IL GIUDICE SOTTO ATTACCO

Clementina Forleo è forse il giudice più riservato del tribunale di Milano: non offre buoni consigli telefonici a Giovanni Consorte di Unipol; non chiacchiera di indagini al bar Tondini di Roma, come facevano Squillante e l’amico Misiani; non si candida a sindaco di Venezia come Felice Casson; non incita a «resistere, resistere, resistere» come fece, sia pure a ragion veduta, il procuratore Borrelli. Inutile dire che non rilascia interviste anche quando sottoposta a un voluminoso linciaggio giornalistico per il suo provvedimento verso supposti terroristi islamici. Nell’occasione non si ascoltarono molte voci di solidarietà da parte dei diversi sé-dicenti garantisti di destra e di sinistra. Solo il suo «antagonista», il pm milanese Spataro, ebbe parole di rispetto, all’interno di una normale dialettica processuale. Così come Forleo accettò in silenzio che i suo rinvii a giudizio di Delfo Zorzi per piazza Fontana venissero cancellati da altri giudici. Ma poi Forleo «esagera», perché al suo silenzioso esercizio della legge, affianca la pratica, oggi scandalosa, di comportarsi come una qualsiasi cittadina animata da senso di giustizia.

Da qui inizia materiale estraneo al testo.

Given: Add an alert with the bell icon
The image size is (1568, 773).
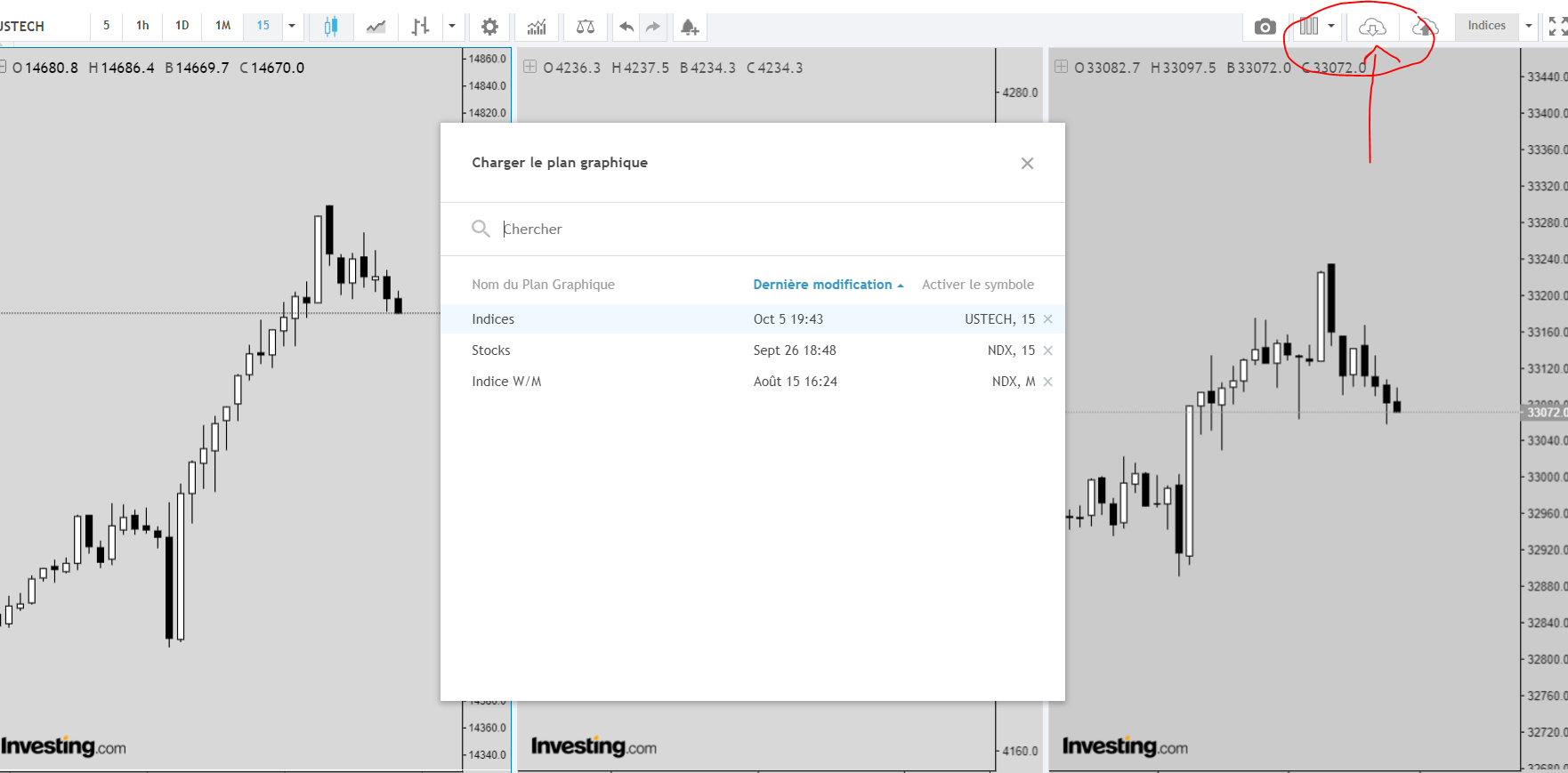Looking at the screenshot, I should point(690,27).
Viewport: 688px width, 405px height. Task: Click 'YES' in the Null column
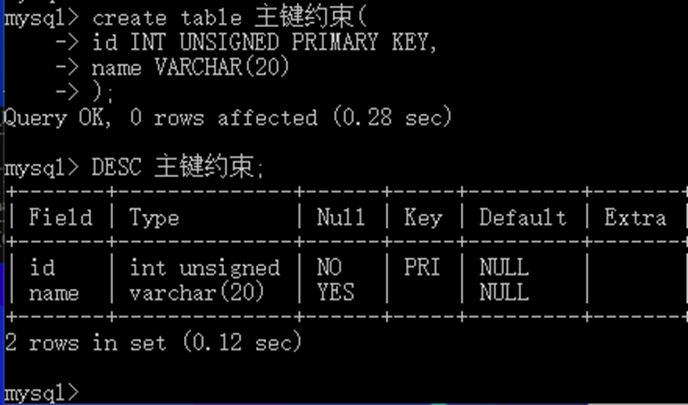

Questo è l’oggetto del procedimento disciplinare che il ministro Castelli ha avviato contro di lei dopo che quel giorno, in pieno centro di Milano, sollecitò gli agenti di polizia a non picchiare oltre un immigrato, invitandoli a prendere i suoi dati anagrafici perché avrebbe volentieri testimoniato sull’andamento dei fatti. Da giudice sapeva benissimo come vanno queste cose: un fermato arriva in carcere con lesioni e percosse; il medico deve obbligatoriamente verbalizzarle, ma il verbale di polizia sosterrà che il signore in questione aveva resistito al fermo. Così il danno sarà doppio: fermato per non avere pagato la metropolitana, si troverà imputato di resistenza e violenza. Capitò in maniera massiccia nel G8 di Genova, ma succede tutti i giorni in tutte le città d’Italia. Lo sanno tutti i poliziotti (anche i moltissimi che non approvano tali comportamenti dei colleghi) e lo sanno i sindacati di polizia.

Poiché non siamo in America, i nostri tutori dell’ordine non hanno alcun distintivo con numero di matricola che permetta di identificare le eventuali singole responsabilità. Forleo comunque non è la prima cittadina né il primo magistrato che si comporta così davanti agli eccessi del potere e ogni bravo liberale dovrebbe applaudirli, perché lo stato cui deleghiamo l’esercizio della violenza deve sempre essere contenuto, quando lo faccia fuori regola. Anche questa è una lezione americana e senza dubbio Piero Ostellino ci vorrà illuminare al riguardo.

L’indagine disciplinare di Castelli è l’ultima di una lunga sequenza e ci ricorda gli intenti punitivi verso i giudici che hanno animato il suo progetto di riforma. Sembra di essere tornati ai tristi tempi antichi di quando la giovane Ilda Bocassini andò sotto procedimento disciplinare per aver scambiato un bacio fuggitivo con un ragazzo nei pressi del palazzo di giustizia di Milano. Finì in nulla, come nel nulla finirà anche questa iniziativa, la quale peraltro avviene in sgradevole coincidenza con la decisione del giudice Forleo di congelare azioni e plusvalenze di Fiorani, Ricucci e soci e di inibirli dalle cariche sociali perché non possano più oltre far danni.

La questione violenze all’immigrato è totalmente separata da quella della Banca popolare Italiana, ma il provvedimento disciplinare ha certamente l’effetto di screditare agli occhi di certa opinione pubblica le decisioni del giudice: quelli che non si scandalizzano per il comportamento di Fazio urlano invece al golpe contro il dio mercato. Oltre a tutto il leghista Castelli ha qualche oggettivo conflitto di interessi sulla questione, dato che il Fiorani oggi inibito salvò quella tal banca della lega sull’orlo della bancarotta, magari fraudolenta. Da allora plaudono a lui e a Fazio, come e più dell’amico fraterno Luigi Grillo.

Il giudice Forleo, infine, ha fatto un’altra cosa che non le perdoneranno: ha depositato molte delle intercettazioni (legittimamente raccolte). In questo modo ha chiuso i rubinetti alla fuga di notizie anomale e messo i fatti a disposizione di tutti. Nei paesi civili i processi sono pubblici, e dunque pubblicati, perché non ci siano abusi e ogni cittadino possa farsi un’idea. Bertinotti dice che lui ha «il dovere di non considerare le intercettazioni», ma sbaglia perché la «messa in pubblico» attraverso la stampa è uno dei cardini della democrazia, da Gutenberg in poi.